If I wasn’t able to resist placing Tarantino under the pop psychology microscope, I’d say this is a movie from a fellow insecure of his achievements, who no longer impresses women with his knowledge of Sam Fuller films and now fantasizes about killing them along the side of the highway. And unfortunately Tarantino doesn’t even know how to make good a movie out of that twisted impulse. Maybe because he’s too close to Stuntman Mike, he never presents Russell’s character as scary or even particularly evil, making his humiliating comeuppance an empty payoff. And never blowing the payoff should really be a cardinal rule in whatever they’re calling grindhouse these days.

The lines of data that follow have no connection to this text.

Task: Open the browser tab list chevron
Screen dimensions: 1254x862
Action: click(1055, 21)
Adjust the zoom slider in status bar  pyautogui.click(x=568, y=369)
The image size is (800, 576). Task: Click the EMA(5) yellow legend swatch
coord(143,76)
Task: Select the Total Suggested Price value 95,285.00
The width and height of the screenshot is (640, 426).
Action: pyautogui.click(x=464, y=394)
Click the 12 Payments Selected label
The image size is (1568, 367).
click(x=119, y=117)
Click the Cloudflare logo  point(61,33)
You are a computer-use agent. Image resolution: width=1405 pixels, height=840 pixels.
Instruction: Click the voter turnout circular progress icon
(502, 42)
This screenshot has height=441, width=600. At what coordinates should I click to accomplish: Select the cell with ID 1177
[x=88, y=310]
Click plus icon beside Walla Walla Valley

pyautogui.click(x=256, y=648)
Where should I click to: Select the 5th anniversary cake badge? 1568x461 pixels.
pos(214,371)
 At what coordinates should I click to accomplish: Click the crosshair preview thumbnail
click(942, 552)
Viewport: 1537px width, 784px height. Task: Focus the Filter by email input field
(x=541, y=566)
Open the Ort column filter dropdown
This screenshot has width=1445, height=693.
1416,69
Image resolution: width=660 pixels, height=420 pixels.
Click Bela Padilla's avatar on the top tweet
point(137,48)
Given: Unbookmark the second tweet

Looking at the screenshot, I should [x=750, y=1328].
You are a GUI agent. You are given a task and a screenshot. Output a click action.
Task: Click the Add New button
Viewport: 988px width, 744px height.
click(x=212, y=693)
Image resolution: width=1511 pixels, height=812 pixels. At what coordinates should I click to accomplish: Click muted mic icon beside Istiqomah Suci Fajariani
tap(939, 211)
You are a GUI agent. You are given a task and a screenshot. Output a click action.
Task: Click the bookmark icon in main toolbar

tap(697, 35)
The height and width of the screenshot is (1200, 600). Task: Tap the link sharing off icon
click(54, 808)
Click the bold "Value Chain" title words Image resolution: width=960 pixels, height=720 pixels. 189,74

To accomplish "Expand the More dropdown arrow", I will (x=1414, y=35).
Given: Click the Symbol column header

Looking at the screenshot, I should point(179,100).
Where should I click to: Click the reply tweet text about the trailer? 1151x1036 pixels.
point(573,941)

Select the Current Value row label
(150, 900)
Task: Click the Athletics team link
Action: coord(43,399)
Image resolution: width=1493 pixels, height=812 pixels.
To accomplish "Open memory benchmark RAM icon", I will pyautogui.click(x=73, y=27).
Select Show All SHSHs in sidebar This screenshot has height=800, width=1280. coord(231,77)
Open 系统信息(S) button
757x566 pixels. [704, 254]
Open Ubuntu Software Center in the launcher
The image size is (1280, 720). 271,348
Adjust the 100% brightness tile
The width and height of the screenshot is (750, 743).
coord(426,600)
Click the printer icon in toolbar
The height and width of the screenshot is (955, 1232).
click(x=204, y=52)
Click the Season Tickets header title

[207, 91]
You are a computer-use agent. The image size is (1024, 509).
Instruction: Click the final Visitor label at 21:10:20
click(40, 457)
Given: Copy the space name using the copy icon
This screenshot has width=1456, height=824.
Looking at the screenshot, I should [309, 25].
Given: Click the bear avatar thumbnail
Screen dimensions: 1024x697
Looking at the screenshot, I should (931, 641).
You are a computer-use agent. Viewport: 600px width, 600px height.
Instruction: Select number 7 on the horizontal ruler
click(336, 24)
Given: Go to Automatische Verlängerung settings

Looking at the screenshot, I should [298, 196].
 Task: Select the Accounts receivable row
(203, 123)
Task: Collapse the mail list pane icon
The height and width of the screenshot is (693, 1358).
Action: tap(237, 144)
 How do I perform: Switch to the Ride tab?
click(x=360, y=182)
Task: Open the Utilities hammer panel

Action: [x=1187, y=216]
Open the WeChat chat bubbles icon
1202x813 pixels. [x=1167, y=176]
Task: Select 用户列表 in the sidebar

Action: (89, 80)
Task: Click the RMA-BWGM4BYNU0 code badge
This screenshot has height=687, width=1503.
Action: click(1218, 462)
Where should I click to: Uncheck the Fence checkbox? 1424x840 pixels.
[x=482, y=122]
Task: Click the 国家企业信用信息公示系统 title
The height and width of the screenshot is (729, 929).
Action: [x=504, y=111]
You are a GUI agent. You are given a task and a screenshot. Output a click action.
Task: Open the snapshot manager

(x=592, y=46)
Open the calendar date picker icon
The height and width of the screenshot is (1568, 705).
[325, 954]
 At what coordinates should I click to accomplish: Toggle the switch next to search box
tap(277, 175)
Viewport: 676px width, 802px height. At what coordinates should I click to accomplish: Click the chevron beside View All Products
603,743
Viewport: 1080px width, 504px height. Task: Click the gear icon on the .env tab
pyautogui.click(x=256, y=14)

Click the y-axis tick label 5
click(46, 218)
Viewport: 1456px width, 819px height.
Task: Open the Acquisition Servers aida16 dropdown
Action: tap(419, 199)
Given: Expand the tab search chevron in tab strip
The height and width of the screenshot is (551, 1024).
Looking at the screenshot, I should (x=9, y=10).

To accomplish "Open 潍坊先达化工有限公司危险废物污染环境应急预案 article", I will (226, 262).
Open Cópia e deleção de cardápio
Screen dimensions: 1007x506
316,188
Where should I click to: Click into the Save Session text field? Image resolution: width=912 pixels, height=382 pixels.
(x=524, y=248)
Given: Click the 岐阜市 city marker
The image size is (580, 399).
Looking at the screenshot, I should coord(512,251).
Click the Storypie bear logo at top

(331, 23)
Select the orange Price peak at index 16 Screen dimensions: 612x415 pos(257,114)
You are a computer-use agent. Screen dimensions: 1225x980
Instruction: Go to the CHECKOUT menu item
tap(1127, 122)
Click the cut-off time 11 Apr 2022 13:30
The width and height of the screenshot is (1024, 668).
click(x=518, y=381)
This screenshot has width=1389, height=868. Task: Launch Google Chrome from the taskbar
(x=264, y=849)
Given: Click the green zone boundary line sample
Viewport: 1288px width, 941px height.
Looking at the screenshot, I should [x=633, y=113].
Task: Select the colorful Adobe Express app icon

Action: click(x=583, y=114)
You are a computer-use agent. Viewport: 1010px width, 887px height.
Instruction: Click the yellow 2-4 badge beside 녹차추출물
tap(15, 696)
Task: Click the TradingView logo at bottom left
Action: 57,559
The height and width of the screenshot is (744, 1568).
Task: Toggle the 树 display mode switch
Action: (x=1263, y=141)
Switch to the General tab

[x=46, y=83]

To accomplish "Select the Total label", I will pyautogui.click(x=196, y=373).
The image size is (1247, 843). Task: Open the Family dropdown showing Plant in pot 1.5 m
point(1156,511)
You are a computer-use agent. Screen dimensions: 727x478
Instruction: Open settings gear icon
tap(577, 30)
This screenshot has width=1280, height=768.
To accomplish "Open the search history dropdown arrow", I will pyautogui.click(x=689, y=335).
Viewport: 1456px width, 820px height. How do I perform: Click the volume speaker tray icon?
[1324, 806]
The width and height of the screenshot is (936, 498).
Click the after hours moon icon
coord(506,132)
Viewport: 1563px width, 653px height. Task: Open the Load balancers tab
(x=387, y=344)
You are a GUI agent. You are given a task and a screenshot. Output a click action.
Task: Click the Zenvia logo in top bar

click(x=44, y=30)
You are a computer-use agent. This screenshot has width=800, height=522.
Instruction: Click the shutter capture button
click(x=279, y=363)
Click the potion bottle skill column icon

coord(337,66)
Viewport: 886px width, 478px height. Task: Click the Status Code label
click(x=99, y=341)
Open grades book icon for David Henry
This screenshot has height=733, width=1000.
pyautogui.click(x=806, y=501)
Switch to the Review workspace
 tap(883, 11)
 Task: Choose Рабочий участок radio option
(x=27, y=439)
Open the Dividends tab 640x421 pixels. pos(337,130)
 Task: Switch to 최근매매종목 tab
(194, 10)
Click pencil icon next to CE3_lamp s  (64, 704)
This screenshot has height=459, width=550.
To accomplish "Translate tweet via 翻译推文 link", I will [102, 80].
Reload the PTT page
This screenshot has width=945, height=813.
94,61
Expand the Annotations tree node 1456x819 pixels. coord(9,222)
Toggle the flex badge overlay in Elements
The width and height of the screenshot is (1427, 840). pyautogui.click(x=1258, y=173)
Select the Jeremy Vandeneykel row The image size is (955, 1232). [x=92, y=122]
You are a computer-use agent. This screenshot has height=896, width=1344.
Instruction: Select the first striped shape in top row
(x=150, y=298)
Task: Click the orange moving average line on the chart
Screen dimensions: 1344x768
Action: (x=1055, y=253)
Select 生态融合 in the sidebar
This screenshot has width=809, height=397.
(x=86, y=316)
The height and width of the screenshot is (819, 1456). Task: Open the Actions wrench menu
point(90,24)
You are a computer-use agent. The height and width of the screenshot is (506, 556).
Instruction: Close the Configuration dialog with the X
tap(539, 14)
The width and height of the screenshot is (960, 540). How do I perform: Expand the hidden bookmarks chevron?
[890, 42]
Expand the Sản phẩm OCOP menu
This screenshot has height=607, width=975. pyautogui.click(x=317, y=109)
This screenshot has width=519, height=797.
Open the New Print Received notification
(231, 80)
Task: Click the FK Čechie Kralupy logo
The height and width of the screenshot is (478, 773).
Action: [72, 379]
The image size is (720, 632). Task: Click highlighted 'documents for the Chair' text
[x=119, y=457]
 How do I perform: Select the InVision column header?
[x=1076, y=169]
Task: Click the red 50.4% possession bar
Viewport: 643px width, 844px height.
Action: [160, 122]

Rodriguez’s “Death Planet” deserves better than to be Tarantino’s opening act. Like Sin City, the look of it is much of its thrill; he successfully summons the look of an old print of Romero’s Dawn of the Dead, and has a lot of fun playing with the jittery print splices and scratches, the film becoming more scratchy and jittery whenever the action gets good, as it does with frequency. One of my favorite films from this year’s Philadelphia Film Festival, the truly creepy S&Man, questions where horror can go after the Abu Ghraib torture photos. Rodriguez rummaged around his subconscious and came up with a couple of answers. For guys, it’s a the jar of testicles, naked of their sacs. For the gals, it’s QT’s cameo as a diseased rapist, his penis melting like a candle in a house fire. Consider the gauntlet thrown.